A friend and I were talking about what a Wild West the tech world seems to be again now—devices and platforms and programs and models and updates, with connectivity among them all being required but utterly, frigginly impossible to actually make happen without a relentless stream of glitches. (Parents, train your children to be IT professionals; they’ll never lack for work!)

So we endure these breakdowns as an expected cost of doing business, however much they challenge our sanity, and we limp along as best we can, giving part of our lives, on an ongoing basis, to slightly fevered attempts to keep some kind of even keel with the tech gods. So be it.

 

 

But as the day unwound, much of it tortuous, I kept coming back to that moment of awakening to my phone and its entire contents being erased (“Hello!”), it not knowing me or my stuff from Adam. Asking me to start over.

Tell me who you are, and with what you want to commence newly filling up your awaiting empty drive!

Just wanna bring all the old stuff over, lock stock & barrel? The old pics, the old contacts, the emails, the half-assed video snippets, the text messages—no matter how ponderous, passionate or snipey?

Maybe do some pruning, leaving behind the deadwood, the dead people, the dead relationships?

There is so much in that history, yes? We carry it with us, a touchstone of identity, of experience, of pride, of grudge, of guilt. Do we dare let it go, however much it may still wound or weigh us down?

Or else: a fresh start! The song of every crime getaway or prison breakout: “Come on, we can make a new life where no one knows us; we’ll settle down and pretend none of this ever happened!”

 

But let’s step back a bit. That complete data wipe—that’s not what grace and posterity require, is it?

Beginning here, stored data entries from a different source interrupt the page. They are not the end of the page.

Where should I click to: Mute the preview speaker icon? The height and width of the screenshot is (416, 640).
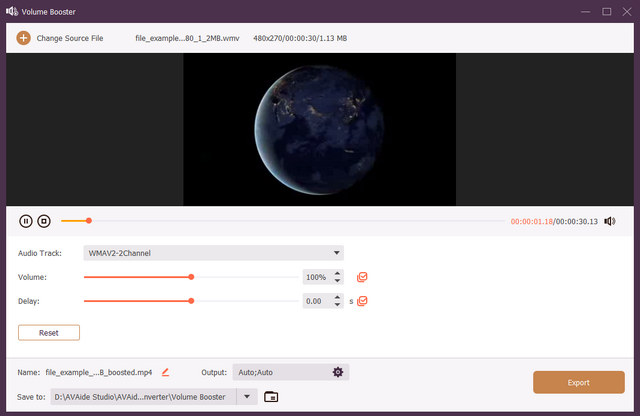click(609, 221)
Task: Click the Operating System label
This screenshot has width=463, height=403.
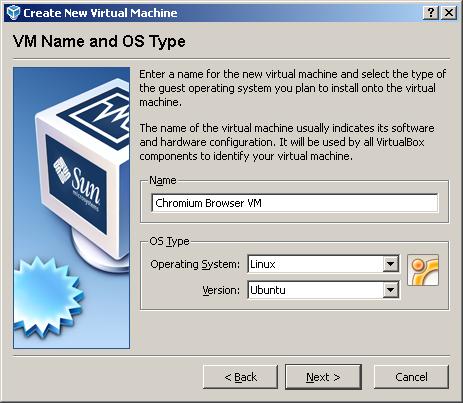Action: (195, 264)
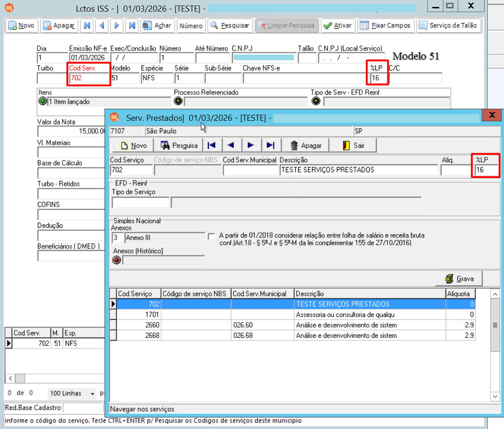Click Pesquisa in Serv. Prestados toolbar
The height and width of the screenshot is (429, 504).
coord(178,145)
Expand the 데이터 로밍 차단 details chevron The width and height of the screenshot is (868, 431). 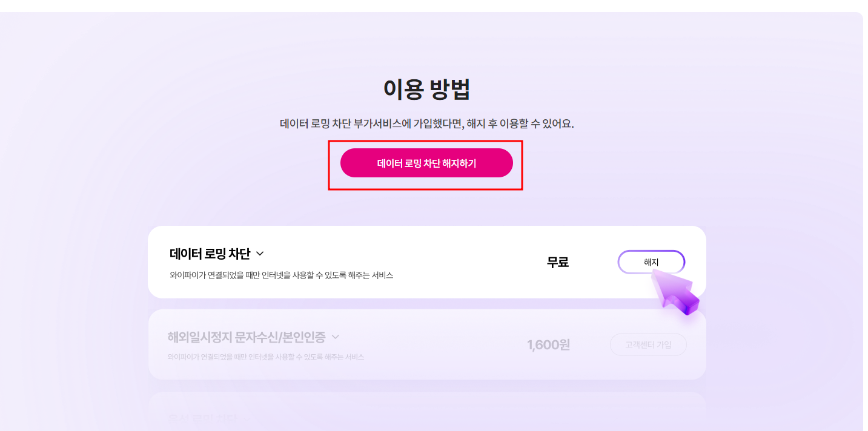click(259, 254)
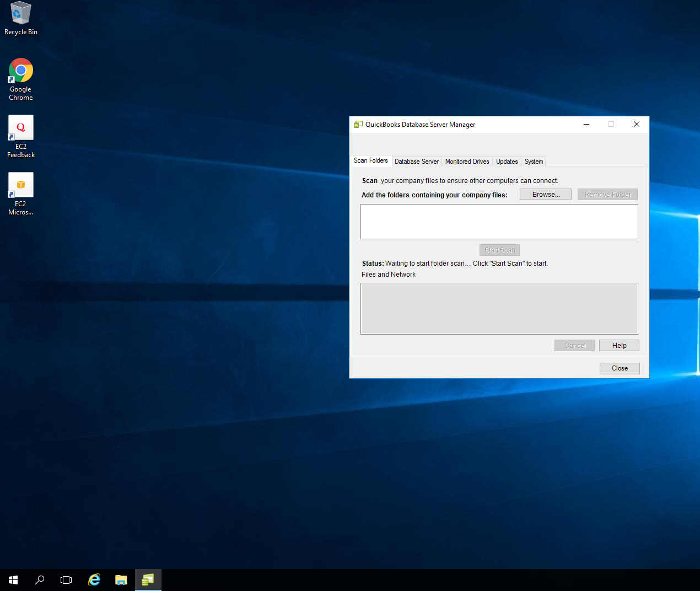
Task: Launch Internet Explorer from the taskbar
Action: pyautogui.click(x=94, y=580)
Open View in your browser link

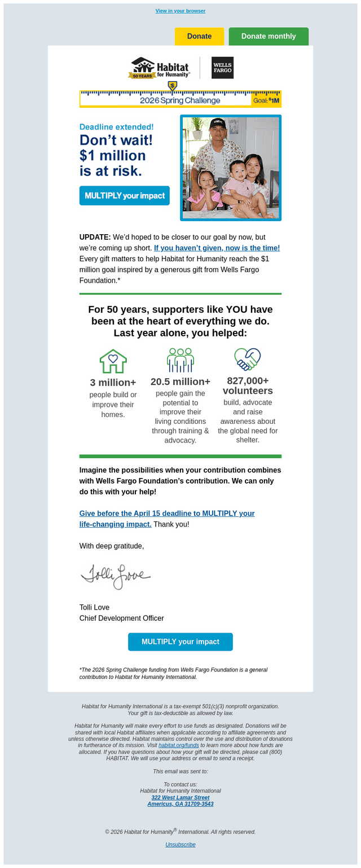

Grace doesn’t mean forgetting or denying—pretending those things we said or did or didn’t do, those opportunities we didn’t seize, those failures we didn’t see coming, didn’t happen, or were really someone else’s fault.

A clean slate doesn’t mean erasure; it means acceptance. A fresh start is about forgiving, not forgetting. No matter the technical glitches or memory fades, at least part of us still lingers in the cloud.

So we set about forgiving, among other things, the limits of our best intentions and goodness. Being made whole in our humanness, our bumbling and stumbling, not the perfection of a data scrub or 10-point program for a New You.

That “Hello!” can’t be for someone without a past or identity, even if some of it does have to be retrieved kicking and screaming or merely abject from the cloud. Because when the Clean Slate says “Hello!”, we have to say “Hello!” back, and may the introductions begin.

We’d better have something in the files to carry on the conversation.

***
Had a good time giving probably 50 versions of this classic spiritual a good listen, some of them overwrought, some underwhelming, none with the phrasing and ferocity of (The Very Reverend) Al Green’s…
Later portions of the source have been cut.